** Opening SOURCE MATERIAL block **

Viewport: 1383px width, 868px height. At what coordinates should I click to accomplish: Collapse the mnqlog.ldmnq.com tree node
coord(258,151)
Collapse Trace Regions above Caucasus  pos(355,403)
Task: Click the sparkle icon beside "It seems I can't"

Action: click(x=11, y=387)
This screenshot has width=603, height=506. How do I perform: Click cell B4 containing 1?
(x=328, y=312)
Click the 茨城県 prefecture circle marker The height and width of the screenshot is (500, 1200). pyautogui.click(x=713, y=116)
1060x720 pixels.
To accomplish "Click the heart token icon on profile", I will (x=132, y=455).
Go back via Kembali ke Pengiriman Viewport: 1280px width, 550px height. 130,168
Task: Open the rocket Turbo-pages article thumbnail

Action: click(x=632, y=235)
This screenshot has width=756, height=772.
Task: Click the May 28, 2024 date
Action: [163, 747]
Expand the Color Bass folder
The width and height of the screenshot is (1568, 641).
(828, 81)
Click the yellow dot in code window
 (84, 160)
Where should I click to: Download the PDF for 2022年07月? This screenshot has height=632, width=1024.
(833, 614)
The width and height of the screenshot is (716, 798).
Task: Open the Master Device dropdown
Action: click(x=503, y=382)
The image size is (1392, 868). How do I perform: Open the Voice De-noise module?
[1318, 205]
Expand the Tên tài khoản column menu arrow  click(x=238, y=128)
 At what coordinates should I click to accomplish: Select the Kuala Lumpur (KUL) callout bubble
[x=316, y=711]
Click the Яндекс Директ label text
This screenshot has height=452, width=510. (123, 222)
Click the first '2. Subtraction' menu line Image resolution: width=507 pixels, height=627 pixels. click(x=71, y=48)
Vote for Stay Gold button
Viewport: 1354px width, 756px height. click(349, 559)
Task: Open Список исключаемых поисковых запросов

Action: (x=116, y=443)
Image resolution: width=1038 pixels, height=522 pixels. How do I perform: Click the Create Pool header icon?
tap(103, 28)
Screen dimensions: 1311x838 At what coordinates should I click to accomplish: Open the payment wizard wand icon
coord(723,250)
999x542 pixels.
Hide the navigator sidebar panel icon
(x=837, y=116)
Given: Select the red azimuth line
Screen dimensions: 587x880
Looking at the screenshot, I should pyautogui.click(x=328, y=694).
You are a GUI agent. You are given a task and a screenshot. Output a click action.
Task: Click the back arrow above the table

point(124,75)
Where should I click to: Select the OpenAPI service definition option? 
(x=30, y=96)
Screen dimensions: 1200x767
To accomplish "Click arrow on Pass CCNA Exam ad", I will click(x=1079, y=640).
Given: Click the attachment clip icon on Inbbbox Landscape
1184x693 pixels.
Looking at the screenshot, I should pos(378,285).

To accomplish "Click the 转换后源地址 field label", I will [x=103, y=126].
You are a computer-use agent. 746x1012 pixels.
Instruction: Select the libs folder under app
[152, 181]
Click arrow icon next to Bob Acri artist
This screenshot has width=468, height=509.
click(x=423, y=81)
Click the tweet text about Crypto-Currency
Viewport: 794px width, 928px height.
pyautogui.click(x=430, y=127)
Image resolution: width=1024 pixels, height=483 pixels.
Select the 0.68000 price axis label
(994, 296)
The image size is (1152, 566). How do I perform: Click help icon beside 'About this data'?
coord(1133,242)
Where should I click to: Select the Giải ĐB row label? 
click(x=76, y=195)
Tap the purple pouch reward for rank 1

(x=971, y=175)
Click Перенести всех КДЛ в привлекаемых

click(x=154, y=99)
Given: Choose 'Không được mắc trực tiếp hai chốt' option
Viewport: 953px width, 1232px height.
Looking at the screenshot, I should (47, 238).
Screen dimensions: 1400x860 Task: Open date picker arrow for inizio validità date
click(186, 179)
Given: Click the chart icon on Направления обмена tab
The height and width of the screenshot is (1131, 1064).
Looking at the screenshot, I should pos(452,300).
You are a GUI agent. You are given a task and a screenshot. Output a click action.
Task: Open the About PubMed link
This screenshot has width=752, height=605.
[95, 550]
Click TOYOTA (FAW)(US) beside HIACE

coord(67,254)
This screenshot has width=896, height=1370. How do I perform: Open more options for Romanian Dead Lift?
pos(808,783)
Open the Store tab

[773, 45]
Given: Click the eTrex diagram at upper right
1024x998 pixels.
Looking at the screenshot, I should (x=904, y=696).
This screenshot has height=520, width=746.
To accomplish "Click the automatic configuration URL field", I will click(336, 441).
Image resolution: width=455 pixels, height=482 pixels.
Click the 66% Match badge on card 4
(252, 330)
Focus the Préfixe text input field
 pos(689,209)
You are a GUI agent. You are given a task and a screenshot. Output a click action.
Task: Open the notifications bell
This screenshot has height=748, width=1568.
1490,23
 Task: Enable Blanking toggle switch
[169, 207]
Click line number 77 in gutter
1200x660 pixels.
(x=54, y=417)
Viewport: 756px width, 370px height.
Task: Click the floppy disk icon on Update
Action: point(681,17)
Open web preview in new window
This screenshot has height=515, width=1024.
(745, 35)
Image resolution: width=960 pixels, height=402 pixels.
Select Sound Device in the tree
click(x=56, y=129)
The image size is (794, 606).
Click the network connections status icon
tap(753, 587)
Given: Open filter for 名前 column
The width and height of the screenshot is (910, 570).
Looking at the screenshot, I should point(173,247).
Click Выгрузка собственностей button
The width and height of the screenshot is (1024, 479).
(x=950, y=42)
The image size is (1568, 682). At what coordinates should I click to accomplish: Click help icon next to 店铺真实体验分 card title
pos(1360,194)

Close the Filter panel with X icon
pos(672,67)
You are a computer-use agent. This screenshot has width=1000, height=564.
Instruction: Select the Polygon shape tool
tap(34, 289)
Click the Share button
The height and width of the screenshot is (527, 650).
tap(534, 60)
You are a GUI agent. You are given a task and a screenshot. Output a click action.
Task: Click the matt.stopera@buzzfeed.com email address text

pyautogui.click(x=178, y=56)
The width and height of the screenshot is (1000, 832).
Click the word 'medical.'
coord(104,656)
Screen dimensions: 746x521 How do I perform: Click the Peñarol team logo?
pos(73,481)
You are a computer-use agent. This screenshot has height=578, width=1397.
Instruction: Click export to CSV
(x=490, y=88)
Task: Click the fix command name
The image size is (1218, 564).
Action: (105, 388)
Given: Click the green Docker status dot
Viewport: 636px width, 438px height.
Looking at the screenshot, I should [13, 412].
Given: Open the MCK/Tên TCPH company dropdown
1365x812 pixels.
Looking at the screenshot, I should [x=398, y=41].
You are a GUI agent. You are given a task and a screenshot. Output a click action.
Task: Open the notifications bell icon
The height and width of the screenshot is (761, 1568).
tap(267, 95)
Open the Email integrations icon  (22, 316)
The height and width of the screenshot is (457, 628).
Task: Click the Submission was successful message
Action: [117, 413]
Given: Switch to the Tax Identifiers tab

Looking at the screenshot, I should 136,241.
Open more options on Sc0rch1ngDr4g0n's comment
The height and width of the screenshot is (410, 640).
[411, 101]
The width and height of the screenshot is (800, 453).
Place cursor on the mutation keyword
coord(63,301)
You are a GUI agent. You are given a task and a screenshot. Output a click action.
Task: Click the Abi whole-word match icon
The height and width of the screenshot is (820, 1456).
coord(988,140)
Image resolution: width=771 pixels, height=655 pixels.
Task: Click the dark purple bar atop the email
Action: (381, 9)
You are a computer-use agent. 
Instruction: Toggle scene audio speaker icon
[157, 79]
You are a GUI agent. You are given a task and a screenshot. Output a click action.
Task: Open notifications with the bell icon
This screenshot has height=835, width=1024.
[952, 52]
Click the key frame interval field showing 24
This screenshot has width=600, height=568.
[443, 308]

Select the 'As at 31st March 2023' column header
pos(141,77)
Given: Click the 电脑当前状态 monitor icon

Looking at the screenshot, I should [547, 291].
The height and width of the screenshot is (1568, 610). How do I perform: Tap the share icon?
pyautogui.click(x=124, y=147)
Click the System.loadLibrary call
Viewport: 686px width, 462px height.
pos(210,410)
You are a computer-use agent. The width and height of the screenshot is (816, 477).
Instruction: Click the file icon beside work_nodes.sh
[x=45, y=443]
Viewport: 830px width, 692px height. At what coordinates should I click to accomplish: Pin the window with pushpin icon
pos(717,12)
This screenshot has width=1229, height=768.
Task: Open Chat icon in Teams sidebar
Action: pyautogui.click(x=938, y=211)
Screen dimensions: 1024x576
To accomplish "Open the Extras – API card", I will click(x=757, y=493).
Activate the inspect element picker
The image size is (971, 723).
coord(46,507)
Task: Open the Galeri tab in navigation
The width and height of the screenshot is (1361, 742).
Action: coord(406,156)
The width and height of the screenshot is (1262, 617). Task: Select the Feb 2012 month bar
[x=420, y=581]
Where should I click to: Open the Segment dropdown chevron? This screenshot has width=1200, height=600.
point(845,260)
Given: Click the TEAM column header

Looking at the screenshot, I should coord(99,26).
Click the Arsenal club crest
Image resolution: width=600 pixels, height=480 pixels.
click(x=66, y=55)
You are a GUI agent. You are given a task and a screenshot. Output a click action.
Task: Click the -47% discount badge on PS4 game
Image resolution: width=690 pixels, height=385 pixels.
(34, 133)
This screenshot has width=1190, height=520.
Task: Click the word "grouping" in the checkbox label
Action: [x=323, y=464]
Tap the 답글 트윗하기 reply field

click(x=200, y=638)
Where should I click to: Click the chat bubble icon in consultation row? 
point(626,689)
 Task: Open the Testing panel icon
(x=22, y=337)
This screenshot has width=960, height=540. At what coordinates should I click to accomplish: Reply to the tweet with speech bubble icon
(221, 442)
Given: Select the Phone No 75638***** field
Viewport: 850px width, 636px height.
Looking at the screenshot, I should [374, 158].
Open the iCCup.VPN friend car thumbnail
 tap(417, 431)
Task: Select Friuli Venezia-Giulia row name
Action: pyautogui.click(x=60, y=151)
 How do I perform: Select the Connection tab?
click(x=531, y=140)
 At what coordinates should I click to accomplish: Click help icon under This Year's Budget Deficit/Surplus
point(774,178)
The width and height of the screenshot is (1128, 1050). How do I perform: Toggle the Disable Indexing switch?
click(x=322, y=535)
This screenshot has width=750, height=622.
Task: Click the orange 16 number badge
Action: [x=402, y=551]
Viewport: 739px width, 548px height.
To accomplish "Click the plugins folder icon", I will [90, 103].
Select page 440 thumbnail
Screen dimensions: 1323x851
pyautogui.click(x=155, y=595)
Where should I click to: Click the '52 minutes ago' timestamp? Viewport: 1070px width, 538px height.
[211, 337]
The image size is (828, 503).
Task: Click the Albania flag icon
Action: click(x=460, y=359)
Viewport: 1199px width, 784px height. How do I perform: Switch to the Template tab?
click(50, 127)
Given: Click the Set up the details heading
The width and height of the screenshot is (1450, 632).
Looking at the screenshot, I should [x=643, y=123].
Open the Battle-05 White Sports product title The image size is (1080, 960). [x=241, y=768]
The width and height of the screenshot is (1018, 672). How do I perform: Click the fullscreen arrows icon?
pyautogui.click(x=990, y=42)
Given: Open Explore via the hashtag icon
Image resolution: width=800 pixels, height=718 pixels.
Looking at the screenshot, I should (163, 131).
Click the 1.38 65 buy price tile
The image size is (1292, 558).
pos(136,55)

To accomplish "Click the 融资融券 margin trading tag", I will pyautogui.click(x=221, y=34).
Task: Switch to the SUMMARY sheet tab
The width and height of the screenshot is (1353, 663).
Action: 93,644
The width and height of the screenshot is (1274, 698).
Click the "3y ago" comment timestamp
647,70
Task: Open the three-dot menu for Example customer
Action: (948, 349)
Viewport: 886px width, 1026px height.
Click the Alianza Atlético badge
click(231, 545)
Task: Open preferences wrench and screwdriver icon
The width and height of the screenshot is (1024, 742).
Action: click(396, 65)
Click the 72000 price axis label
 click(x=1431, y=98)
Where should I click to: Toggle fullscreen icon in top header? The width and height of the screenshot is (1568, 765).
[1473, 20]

** Closing SOURCE MATERIAL block **

# PROBLEM:
Output each line of the listing above that has "bell".

# RESULT OF THIS TASK:
Task: Open the notifications bell
Task: Open the notifications bell icon
Task: Open notifications with the bell icon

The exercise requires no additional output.